### Exercise description
Please copy out the records below, swapping every "pixels" for "px" and leaving everything else unchanged.

### Exercise inputs
========================================================================
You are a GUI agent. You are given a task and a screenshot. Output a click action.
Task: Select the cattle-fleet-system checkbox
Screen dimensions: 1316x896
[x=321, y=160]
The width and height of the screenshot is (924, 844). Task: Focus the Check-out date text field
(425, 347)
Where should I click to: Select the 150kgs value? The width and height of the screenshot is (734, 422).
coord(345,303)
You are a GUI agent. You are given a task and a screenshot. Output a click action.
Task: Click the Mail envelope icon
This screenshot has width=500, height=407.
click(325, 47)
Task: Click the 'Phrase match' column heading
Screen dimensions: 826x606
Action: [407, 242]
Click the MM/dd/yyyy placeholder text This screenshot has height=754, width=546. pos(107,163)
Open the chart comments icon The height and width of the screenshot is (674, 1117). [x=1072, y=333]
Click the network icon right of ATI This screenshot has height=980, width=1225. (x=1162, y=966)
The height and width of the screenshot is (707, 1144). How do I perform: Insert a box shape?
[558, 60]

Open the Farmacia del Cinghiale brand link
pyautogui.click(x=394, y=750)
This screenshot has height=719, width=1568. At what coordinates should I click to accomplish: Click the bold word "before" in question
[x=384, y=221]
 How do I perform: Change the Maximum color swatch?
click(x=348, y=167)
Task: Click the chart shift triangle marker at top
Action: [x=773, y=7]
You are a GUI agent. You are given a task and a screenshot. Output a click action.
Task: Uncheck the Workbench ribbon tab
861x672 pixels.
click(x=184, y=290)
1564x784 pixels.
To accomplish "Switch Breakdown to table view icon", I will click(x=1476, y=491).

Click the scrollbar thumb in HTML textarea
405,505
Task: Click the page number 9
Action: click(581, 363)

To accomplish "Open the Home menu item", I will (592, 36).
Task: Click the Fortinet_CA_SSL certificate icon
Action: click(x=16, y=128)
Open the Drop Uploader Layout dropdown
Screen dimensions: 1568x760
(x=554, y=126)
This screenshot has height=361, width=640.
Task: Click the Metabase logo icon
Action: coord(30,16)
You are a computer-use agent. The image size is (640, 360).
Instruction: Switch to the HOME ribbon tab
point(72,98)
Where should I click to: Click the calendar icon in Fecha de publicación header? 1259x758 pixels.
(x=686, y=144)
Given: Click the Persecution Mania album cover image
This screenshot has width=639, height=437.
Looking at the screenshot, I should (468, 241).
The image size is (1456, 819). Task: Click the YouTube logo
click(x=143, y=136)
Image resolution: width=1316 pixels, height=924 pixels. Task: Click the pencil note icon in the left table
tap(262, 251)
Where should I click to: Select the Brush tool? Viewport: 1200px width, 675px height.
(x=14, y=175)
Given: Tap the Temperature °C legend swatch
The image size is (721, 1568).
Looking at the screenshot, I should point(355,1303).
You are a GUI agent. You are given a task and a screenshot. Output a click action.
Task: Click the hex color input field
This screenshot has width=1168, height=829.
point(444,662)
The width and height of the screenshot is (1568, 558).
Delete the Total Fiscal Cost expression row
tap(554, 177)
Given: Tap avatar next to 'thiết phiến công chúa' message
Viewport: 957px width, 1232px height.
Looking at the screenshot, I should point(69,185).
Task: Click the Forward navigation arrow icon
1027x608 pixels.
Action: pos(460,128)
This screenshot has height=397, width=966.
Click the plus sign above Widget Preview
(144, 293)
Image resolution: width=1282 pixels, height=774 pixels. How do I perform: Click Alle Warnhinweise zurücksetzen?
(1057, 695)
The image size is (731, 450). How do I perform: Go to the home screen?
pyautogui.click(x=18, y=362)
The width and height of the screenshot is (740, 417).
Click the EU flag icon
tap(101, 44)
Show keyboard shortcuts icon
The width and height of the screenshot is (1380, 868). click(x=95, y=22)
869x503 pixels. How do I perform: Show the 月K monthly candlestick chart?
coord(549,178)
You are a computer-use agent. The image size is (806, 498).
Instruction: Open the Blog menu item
========================================================================
### Final result
You are a GUI agent. You are given a task and a screenshot. Output a click action.
Task: Select the cattle-fleet-system checkbox
Screen dimensions: 1316x896
[x=321, y=160]
The width and height of the screenshot is (924, 844). Task: Focus the Check-out date text field
(425, 347)
Where should I click to: Select the 150kgs value? The width and height of the screenshot is (734, 422).
coord(345,303)
You are a GUI agent. You are given a task and a screenshot. Output a click action.
Task: Click the Mail envelope icon
This screenshot has width=500, height=407.
click(325, 47)
Task: Click the 'Phrase match' column heading
Screen dimensions: 826x606
Action: [407, 242]
Click the MM/dd/yyyy placeholder text This screenshot has height=754, width=546. pos(107,163)
Open the chart comments icon The height and width of the screenshot is (674, 1117). [x=1072, y=333]
Click the network icon right of ATI This screenshot has height=980, width=1225. (x=1162, y=966)
The height and width of the screenshot is (707, 1144). How do I perform: Insert a box shape?
[558, 60]

Open the Farmacia del Cinghiale brand link
pyautogui.click(x=394, y=750)
This screenshot has height=719, width=1568. At what coordinates should I click to accomplish: Click the bold word "before" in question
[x=384, y=221]
 How do I perform: Change the Maximum color swatch?
click(x=348, y=167)
Task: Click the chart shift triangle marker at top
Action: [x=773, y=7]
You are a GUI agent. You are given a task and a screenshot. Output a click action.
Task: Uncheck the Workbench ribbon tab
861x672 px.
click(x=184, y=290)
1564x784 px.
To accomplish "Switch Breakdown to table view icon", I will click(x=1476, y=491).

Click the scrollbar thumb in HTML textarea
405,505
Task: Click the page number 9
Action: click(581, 363)

To accomplish "Open the Home menu item", I will (592, 36).
Task: Click the Fortinet_CA_SSL certificate icon
Action: click(x=16, y=128)
Open the Drop Uploader Layout dropdown
Screen dimensions: 1568x760
(x=554, y=126)
This screenshot has height=361, width=640.
Task: Click the Metabase logo icon
Action: coord(30,16)
You are a computer-use agent. The image size is (640, 360).
Instruction: Switch to the HOME ribbon tab
point(72,98)
Where should I click to: Click the calendar icon in Fecha de publicación header? 1259x758 px.
(x=686, y=144)
Given: Click the Persecution Mania album cover image
This screenshot has width=639, height=437.
Looking at the screenshot, I should (468, 241).
The image size is (1456, 819). Task: Click the YouTube logo
click(x=143, y=136)
Image resolution: width=1316 px, height=924 px. Task: Click the pencil note icon in the left table
tap(262, 251)
Where should I click to: Select the Brush tool? Viewport: 1200px width, 675px height.
(x=14, y=175)
Given: Tap the Temperature °C legend swatch
The image size is (721, 1568).
Looking at the screenshot, I should point(355,1303).
You are a GUI agent. You are given a task and a screenshot. Output a click action.
Task: Click the hex color input field
This screenshot has width=1168, height=829.
point(444,662)
The width and height of the screenshot is (1568, 558).
Delete the Total Fiscal Cost expression row
tap(554, 177)
Given: Tap avatar next to 'thiết phiến công chúa' message
Viewport: 957px width, 1232px height.
Looking at the screenshot, I should point(69,185).
Task: Click the Forward navigation arrow icon
1027x608 px.
Action: pos(460,128)
This screenshot has height=397, width=966.
Click the plus sign above Widget Preview
(144, 293)
Image resolution: width=1282 px, height=774 px. How do I perform: Click Alle Warnhinweise zurücksetzen?
(1057, 695)
The image size is (731, 450). How do I perform: Go to the home screen?
pyautogui.click(x=18, y=362)
The width and height of the screenshot is (740, 417).
Click the EU flag icon
tap(101, 44)
Show keyboard shortcuts icon
The width and height of the screenshot is (1380, 868). click(x=95, y=22)
869x503 px. How do I perform: Show the 月K monthly candlestick chart?
coord(549,178)
You are a computer-use agent. The image size is (806, 498).
Instruction: Open the Blog menu item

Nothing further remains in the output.